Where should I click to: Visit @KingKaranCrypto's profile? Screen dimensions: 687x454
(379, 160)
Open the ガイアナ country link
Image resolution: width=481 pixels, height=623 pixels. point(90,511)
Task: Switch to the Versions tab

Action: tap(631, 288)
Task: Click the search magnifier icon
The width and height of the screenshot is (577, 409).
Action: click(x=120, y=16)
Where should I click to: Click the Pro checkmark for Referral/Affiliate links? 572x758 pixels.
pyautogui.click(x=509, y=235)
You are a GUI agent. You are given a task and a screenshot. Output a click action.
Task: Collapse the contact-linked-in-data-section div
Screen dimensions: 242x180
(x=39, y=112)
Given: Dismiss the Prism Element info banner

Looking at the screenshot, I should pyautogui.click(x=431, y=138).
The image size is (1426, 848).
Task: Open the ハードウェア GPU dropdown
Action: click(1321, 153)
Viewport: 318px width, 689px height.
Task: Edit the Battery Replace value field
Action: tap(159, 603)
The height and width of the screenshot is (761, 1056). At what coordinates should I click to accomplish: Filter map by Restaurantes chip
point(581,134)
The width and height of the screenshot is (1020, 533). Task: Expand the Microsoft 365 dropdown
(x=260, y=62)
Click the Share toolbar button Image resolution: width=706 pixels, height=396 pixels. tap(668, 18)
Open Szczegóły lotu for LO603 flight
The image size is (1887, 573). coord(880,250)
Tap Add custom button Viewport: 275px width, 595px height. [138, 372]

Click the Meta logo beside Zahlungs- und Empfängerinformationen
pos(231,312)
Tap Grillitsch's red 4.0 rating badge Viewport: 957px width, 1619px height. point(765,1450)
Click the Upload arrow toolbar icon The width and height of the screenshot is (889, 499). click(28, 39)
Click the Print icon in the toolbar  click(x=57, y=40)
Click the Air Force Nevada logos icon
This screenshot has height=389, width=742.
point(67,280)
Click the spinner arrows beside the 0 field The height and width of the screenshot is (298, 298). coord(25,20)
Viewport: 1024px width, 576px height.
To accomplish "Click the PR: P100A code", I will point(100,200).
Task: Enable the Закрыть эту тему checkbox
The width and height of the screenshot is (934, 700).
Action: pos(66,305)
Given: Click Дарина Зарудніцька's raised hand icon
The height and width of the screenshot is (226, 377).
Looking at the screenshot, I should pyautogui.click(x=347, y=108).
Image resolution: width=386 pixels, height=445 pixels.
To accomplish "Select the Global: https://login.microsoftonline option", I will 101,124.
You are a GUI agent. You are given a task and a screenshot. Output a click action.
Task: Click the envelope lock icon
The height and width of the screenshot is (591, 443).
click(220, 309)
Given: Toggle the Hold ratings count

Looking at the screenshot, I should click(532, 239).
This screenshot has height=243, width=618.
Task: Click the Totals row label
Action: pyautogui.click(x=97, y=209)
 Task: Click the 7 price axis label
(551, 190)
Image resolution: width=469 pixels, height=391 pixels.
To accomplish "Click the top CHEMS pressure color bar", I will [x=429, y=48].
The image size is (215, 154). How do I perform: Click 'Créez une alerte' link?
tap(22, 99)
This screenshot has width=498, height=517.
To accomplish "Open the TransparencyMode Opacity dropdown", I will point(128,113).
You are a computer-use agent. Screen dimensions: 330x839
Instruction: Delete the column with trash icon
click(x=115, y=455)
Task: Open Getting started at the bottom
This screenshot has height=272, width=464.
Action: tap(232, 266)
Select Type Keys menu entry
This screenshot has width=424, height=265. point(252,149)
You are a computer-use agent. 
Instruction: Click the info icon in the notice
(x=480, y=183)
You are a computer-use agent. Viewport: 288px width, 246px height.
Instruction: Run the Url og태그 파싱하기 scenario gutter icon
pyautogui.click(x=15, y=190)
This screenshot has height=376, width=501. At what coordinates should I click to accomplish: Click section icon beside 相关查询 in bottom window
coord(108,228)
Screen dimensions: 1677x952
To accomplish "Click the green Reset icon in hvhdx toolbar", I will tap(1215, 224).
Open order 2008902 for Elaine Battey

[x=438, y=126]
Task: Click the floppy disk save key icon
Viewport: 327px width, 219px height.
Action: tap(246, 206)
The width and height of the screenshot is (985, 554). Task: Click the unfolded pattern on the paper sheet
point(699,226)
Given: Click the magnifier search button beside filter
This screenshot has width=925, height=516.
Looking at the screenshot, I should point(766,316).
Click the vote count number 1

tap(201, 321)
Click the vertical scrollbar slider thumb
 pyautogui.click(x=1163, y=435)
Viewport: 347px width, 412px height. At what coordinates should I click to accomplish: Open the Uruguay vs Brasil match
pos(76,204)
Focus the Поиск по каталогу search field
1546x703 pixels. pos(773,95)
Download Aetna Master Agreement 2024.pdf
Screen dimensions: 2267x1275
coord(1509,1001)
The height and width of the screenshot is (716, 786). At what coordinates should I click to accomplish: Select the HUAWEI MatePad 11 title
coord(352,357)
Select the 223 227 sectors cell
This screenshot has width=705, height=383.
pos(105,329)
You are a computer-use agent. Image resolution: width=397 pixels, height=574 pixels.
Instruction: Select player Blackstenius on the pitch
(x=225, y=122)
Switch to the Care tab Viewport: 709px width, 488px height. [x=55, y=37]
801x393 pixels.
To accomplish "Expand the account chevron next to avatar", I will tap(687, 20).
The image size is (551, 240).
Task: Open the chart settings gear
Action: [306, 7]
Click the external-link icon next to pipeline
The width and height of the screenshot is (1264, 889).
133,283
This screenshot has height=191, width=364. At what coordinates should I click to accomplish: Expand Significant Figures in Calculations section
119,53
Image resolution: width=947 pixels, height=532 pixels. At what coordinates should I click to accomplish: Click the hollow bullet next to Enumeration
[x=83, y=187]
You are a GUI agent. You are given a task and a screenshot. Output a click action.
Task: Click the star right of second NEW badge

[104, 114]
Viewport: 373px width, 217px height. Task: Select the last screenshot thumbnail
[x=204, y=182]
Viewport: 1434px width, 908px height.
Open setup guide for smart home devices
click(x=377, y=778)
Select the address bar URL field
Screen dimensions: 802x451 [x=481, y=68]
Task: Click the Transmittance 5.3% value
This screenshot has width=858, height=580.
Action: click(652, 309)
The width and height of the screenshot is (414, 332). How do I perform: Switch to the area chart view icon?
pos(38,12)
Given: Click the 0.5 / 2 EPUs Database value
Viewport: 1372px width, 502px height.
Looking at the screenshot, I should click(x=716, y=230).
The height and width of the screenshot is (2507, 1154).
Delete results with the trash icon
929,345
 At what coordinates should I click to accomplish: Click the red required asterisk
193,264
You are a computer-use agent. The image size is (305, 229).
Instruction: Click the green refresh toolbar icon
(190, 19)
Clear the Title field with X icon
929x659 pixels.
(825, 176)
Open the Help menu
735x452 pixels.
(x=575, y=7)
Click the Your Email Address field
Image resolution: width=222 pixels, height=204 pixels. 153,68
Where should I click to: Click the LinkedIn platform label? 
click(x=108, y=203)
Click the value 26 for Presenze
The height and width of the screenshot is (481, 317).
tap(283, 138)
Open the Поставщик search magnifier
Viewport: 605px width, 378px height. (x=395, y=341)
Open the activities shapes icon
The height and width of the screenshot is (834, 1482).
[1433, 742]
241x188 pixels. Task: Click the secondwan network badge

» Task requirements: Copy all of the items above, line for line, with no changes.

» Written answer:
Where should I click to: Visit @KingKaranCrypto's profile? Screen dimensions: 687x454
(379, 160)
Open the ガイアナ country link
Image resolution: width=481 pixels, height=623 pixels. point(90,511)
Task: Switch to the Versions tab

Action: tap(631, 288)
Task: Click the search magnifier icon
The width and height of the screenshot is (577, 409).
Action: click(x=120, y=16)
Where should I click to: Click the Pro checkmark for Referral/Affiliate links? 572x758 pixels.
pyautogui.click(x=509, y=235)
You are a GUI agent. You are given a task and a screenshot. Output a click action.
Task: Collapse the contact-linked-in-data-section div
Screen dimensions: 242x180
(x=39, y=112)
Given: Dismiss the Prism Element info banner

Looking at the screenshot, I should pyautogui.click(x=431, y=138).
The image size is (1426, 848).
Task: Open the ハードウェア GPU dropdown
Action: click(1321, 153)
Viewport: 318px width, 689px height.
Task: Edit the Battery Replace value field
Action: tap(159, 603)
The height and width of the screenshot is (761, 1056). At what coordinates should I click to accomplish: Filter map by Restaurantes chip
point(581,134)
The width and height of the screenshot is (1020, 533). Task: Expand the Microsoft 365 dropdown
(x=260, y=62)
Click the Share toolbar button Image resolution: width=706 pixels, height=396 pixels. tap(668, 18)
Open Szczegóły lotu for LO603 flight
The image size is (1887, 573). coord(880,250)
Tap Add custom button Viewport: 275px width, 595px height. [138, 372]

Click the Meta logo beside Zahlungs- und Empfängerinformationen
pos(231,312)
Tap Grillitsch's red 4.0 rating badge Viewport: 957px width, 1619px height. point(765,1450)
Click the Upload arrow toolbar icon The width and height of the screenshot is (889, 499). click(28, 39)
Click the Print icon in the toolbar  click(x=57, y=40)
Click the Air Force Nevada logos icon
This screenshot has height=389, width=742.
point(67,280)
Click the spinner arrows beside the 0 field The height and width of the screenshot is (298, 298). coord(25,20)
Viewport: 1024px width, 576px height.
To accomplish "Click the PR: P100A code", I will point(100,200).
Task: Enable the Закрыть эту тему checkbox
The width and height of the screenshot is (934, 700).
Action: pos(66,305)
Given: Click Дарина Зарудніцька's raised hand icon
The height and width of the screenshot is (226, 377).
Looking at the screenshot, I should pyautogui.click(x=347, y=108).
Image resolution: width=386 pixels, height=445 pixels.
To accomplish "Select the Global: https://login.microsoftonline option", I will 101,124.
You are a GUI agent. You are given a task and a screenshot. Output a click action.
Task: Click the envelope lock icon
The height and width of the screenshot is (591, 443).
click(220, 309)
Given: Toggle the Hold ratings count

Looking at the screenshot, I should click(532, 239).
This screenshot has height=243, width=618.
Task: Click the Totals row label
Action: pyautogui.click(x=97, y=209)
 Task: Click the 7 price axis label
(551, 190)
Image resolution: width=469 pixels, height=391 pixels.
To accomplish "Click the top CHEMS pressure color bar", I will [x=429, y=48].
The image size is (215, 154). How do I perform: Click 'Créez une alerte' link?
tap(22, 99)
This screenshot has width=498, height=517.
To accomplish "Open the TransparencyMode Opacity dropdown", I will point(128,113).
You are a computer-use agent. Screen dimensions: 330x839
Instruction: Delete the column with trash icon
click(x=115, y=455)
Task: Open Getting started at the bottom
This screenshot has height=272, width=464.
Action: tap(232, 266)
Select Type Keys menu entry
This screenshot has width=424, height=265. point(252,149)
You are a computer-use agent. 
Instruction: Click the info icon in the notice
(x=480, y=183)
You are a computer-use agent. Viewport: 288px width, 246px height.
Instruction: Run the Url og태그 파싱하기 scenario gutter icon
pyautogui.click(x=15, y=190)
This screenshot has height=376, width=501. At what coordinates should I click to accomplish: Click section icon beside 相关查询 in bottom window
coord(108,228)
Screen dimensions: 1677x952
To accomplish "Click the green Reset icon in hvhdx toolbar", I will tap(1215, 224).
Open order 2008902 for Elaine Battey

[x=438, y=126]
Task: Click the floppy disk save key icon
Viewport: 327px width, 219px height.
Action: tap(246, 206)
The width and height of the screenshot is (985, 554). Task: Click the unfolded pattern on the paper sheet
point(699,226)
Given: Click the magnifier search button beside filter
This screenshot has width=925, height=516.
Looking at the screenshot, I should point(766,316).
Click the vote count number 1

tap(201, 321)
Click the vertical scrollbar slider thumb
 pyautogui.click(x=1163, y=435)
Viewport: 347px width, 412px height. At what coordinates should I click to accomplish: Open the Uruguay vs Brasil match
pos(76,204)
Focus the Поиск по каталогу search field
1546x703 pixels. pos(773,95)
Download Aetna Master Agreement 2024.pdf
Screen dimensions: 2267x1275
coord(1509,1001)
The height and width of the screenshot is (716, 786). At what coordinates should I click to accomplish: Select the HUAWEI MatePad 11 title
coord(352,357)
Select the 223 227 sectors cell
This screenshot has width=705, height=383.
pos(105,329)
You are a computer-use agent. Image resolution: width=397 pixels, height=574 pixels.
Instruction: Select player Blackstenius on the pitch
(x=225, y=122)
Switch to the Care tab Viewport: 709px width, 488px height. [x=55, y=37]
801x393 pixels.
To accomplish "Expand the account chevron next to avatar", I will tap(687, 20).
The image size is (551, 240).
Task: Open the chart settings gear
Action: [306, 7]
Click the external-link icon next to pipeline
The width and height of the screenshot is (1264, 889).
133,283
This screenshot has height=191, width=364. At what coordinates should I click to accomplish: Expand Significant Figures in Calculations section
119,53
Image resolution: width=947 pixels, height=532 pixels. At what coordinates should I click to accomplish: Click the hollow bullet next to Enumeration
[x=83, y=187]
You are a GUI agent. You are given a task and a screenshot. Output a click action.
Task: Click the star right of second NEW badge

[104, 114]
Viewport: 373px width, 217px height. Task: Select the last screenshot thumbnail
[x=204, y=182]
Viewport: 1434px width, 908px height.
Open setup guide for smart home devices
click(x=377, y=778)
Select the address bar URL field
Screen dimensions: 802x451 [x=481, y=68]
Task: Click the Transmittance 5.3% value
This screenshot has width=858, height=580.
Action: click(652, 309)
The width and height of the screenshot is (414, 332). How do I perform: Switch to the area chart view icon?
pos(38,12)
Given: Click the 0.5 / 2 EPUs Database value
Viewport: 1372px width, 502px height.
Looking at the screenshot, I should click(x=716, y=230).
The height and width of the screenshot is (2507, 1154).
Delete results with the trash icon
929,345
 At what coordinates should I click to accomplish: Click the red required asterisk
193,264
You are a computer-use agent. The image size is (305, 229).
Instruction: Click the green refresh toolbar icon
(190, 19)
Clear the Title field with X icon
929x659 pixels.
(825, 176)
Open the Help menu
735x452 pixels.
(x=575, y=7)
Click the Your Email Address field
Image resolution: width=222 pixels, height=204 pixels. 153,68
Where should I click to: Click the LinkedIn platform label? 
click(x=108, y=203)
Click the value 26 for Presenze
The height and width of the screenshot is (481, 317).
tap(283, 138)
Open the Поставщик search magnifier
Viewport: 605px width, 378px height. (x=395, y=341)
Open the activities shapes icon
The height and width of the screenshot is (834, 1482).
[1433, 742]
241x188 pixels. Task: Click the secondwan network badge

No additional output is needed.